━━━ Dataset records ━━━

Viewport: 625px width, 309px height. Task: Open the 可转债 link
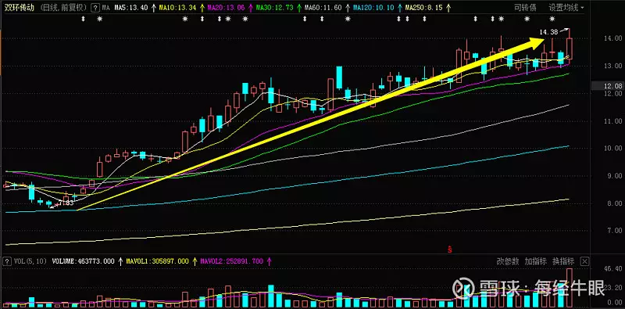[x=525, y=8]
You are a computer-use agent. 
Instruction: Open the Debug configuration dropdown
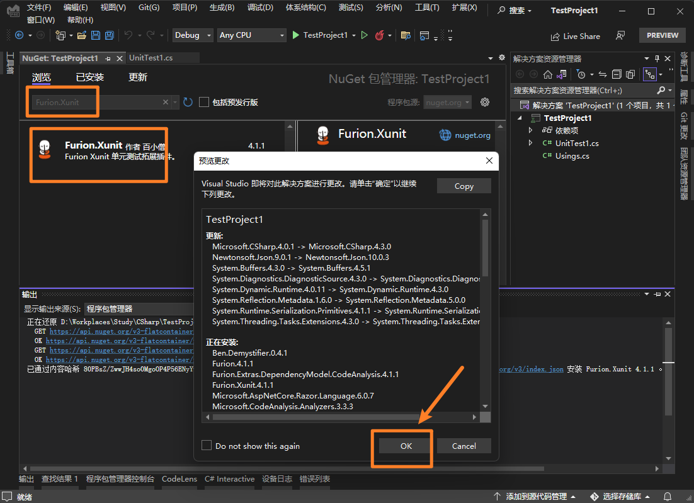click(193, 35)
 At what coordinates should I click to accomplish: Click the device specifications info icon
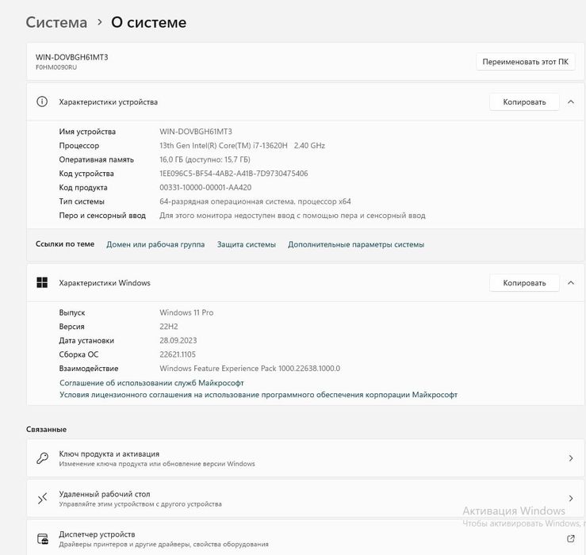point(42,101)
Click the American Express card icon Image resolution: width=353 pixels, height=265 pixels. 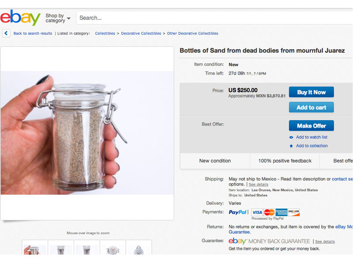[x=281, y=212]
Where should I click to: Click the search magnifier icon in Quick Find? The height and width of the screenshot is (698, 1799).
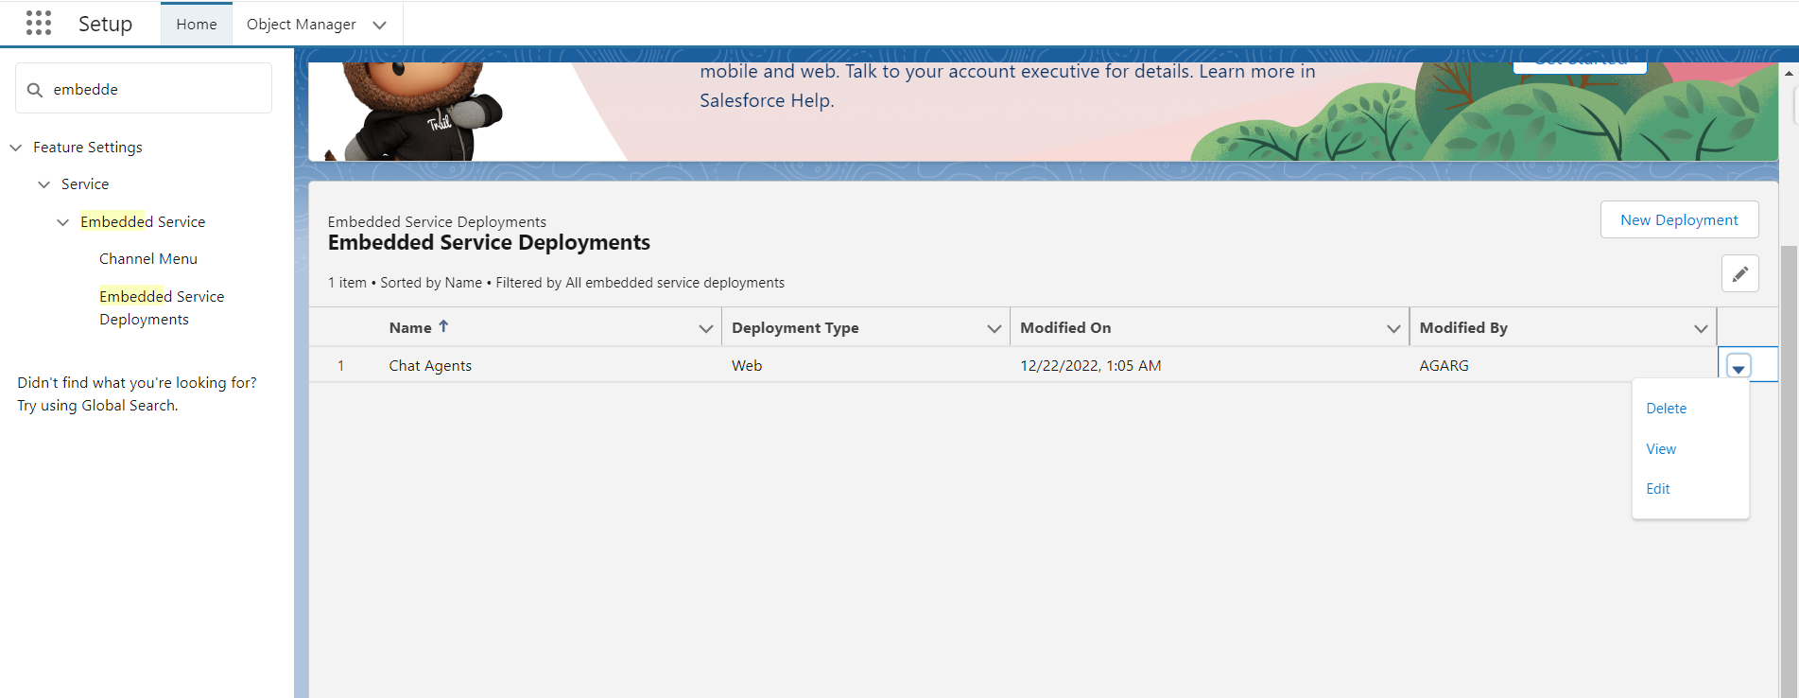[35, 90]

━━━

*Exercise instructions*
Pictures excluded, print only the lines from the one with "Where should I" through the end of the entries above, exactly as written.

*Worked solution*
Where should I click to: Click the search magnifier icon in Quick Find? The height and width of the screenshot is (698, 1799).
[35, 90]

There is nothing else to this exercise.